Zinc is an essential mineral, which means that the body has to obtain it from our diet because it cannot manufacture it, explains Amandeep Kalsi, R.D., MPH, a registered dietitian in Los Angeles. When you consume the recommended daily amount of zinc, all the body functions mentioned above are able to work at their best. The Daily Value (DV) is 8 milligrams of zinc, increasing to 11 milligrams for breastfeeding mothers because "you need it for yourself and to develop the fetus," Kalsi says. 

Zinc is a trace mineral, so our body only requires small amounts. That also means zinc deficiency is rare, especially if you're eating a variety of foods, says Janice Chow, R.D., registered dietitian and founder of nutrition counseling service The Mindful Chow. But vegetarians, pregnant women, people with digestive disorders like Crohn's disease or ulcerative colitis, or those with chronic alcohol misuse are at higher risk for having inadequate zinc intakes. Individuals in these categories would need to tap into the food sources richest in zinc and might sometimes require a zinc supplement.

Here are nine of the best zinc food sources, according to Kalsi and Chow. Kalsi points out that animal protein sources of zinc are the most easily absorbed by the body, but you can definitely achieve the DV from eating only plant-based sources of zinc. As much as possible, Kalsi recommends including protein-rich foods in the same meal as a zinc-rich food to ensure better absorption. 

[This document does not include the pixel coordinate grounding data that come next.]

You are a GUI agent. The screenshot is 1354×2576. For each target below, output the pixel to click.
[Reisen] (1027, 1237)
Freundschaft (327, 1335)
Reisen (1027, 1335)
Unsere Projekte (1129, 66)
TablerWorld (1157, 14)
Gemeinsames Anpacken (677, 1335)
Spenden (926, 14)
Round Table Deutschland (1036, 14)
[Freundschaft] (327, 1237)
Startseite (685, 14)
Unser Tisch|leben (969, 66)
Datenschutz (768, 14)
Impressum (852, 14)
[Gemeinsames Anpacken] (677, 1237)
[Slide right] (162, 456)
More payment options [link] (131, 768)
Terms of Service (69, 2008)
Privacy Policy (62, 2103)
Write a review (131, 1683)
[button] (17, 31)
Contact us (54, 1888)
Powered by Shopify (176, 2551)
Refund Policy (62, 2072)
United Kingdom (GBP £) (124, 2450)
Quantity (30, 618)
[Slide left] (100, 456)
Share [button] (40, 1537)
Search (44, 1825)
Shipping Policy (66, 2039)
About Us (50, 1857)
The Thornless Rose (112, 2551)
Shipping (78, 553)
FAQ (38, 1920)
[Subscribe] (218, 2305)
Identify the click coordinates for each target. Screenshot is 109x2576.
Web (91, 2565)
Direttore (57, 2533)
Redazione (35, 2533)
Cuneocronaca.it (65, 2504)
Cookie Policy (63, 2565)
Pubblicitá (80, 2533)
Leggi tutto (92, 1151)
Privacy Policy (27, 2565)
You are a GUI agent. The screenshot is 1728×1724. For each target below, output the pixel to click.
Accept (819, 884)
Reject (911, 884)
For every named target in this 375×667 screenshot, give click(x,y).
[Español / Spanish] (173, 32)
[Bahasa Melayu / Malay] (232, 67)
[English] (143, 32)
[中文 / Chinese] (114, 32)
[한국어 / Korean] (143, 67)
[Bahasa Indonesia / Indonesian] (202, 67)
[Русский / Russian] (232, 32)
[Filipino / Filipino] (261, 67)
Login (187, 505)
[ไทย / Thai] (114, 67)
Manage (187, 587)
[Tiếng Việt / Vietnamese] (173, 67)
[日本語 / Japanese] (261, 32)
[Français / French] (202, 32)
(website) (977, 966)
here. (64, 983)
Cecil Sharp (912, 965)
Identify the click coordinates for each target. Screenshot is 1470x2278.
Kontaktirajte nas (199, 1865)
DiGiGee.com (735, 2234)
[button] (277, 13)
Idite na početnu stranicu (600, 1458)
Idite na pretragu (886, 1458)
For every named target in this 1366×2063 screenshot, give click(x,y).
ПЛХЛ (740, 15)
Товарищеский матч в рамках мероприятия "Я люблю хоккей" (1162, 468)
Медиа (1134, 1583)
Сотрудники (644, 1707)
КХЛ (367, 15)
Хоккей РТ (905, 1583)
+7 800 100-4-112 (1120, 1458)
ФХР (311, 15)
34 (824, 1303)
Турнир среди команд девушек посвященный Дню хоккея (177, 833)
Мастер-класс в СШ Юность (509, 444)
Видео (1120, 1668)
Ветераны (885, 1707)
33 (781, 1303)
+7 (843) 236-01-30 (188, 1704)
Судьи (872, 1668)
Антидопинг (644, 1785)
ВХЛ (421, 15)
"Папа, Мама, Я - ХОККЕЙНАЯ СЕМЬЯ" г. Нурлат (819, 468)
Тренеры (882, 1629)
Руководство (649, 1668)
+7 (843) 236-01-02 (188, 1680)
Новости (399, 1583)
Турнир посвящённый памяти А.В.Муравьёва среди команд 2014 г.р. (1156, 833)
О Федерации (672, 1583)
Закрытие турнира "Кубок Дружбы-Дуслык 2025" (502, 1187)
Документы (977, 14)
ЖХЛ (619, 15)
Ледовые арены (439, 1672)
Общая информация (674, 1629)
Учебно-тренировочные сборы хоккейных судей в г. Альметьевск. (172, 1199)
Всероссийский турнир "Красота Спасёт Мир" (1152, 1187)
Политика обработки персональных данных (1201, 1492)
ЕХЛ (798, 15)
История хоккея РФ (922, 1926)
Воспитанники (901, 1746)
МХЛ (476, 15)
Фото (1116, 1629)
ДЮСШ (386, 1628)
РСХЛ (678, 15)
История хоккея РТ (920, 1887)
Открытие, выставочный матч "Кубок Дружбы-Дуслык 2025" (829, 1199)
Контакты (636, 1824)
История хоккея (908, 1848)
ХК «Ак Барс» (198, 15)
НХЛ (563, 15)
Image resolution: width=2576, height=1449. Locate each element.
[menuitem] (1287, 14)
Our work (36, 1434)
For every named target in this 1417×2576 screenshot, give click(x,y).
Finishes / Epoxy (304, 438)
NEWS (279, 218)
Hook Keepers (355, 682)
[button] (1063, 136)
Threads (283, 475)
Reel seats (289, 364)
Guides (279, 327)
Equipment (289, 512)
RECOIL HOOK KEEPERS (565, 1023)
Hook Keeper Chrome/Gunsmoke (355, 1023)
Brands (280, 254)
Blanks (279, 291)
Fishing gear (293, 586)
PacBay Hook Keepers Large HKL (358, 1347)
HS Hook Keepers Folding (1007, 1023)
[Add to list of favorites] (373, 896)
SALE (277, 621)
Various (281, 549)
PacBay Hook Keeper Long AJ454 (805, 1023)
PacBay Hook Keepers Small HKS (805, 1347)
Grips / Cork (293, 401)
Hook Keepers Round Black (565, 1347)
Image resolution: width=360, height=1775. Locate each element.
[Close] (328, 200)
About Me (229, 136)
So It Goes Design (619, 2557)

RELATED: The Best Iron-Rich Foods—and All the Reasons You Should Eat Them

Hanger Steak With Warm Kale Recipe

If you eat meat, beef is a clear winner when it comes to zinc-rich foods. A 5 ounce serving provides 12.5 milligrams of zinc, which already exceeds the DV. A pork loin chop provides a lesser amount, but is still a good source at 2.1 milligrams, which is nearly 20 percent of the DV.

Crispy Broiled Oysters With Bacon Recipe

Though it isn't something you come by every week, when you indulge in this shellfish, you're getting a ton of zinc! Six oysters contain around 50 milligrams (over 400 percent of the DV).

Crispy Tofu Noodle Soup Recipe

Besides being a trusty plant-based protein source, tofu also offers zinc. Half a cup of firm tofu has 2 milligrams, which is nearly 20 percent of the DV.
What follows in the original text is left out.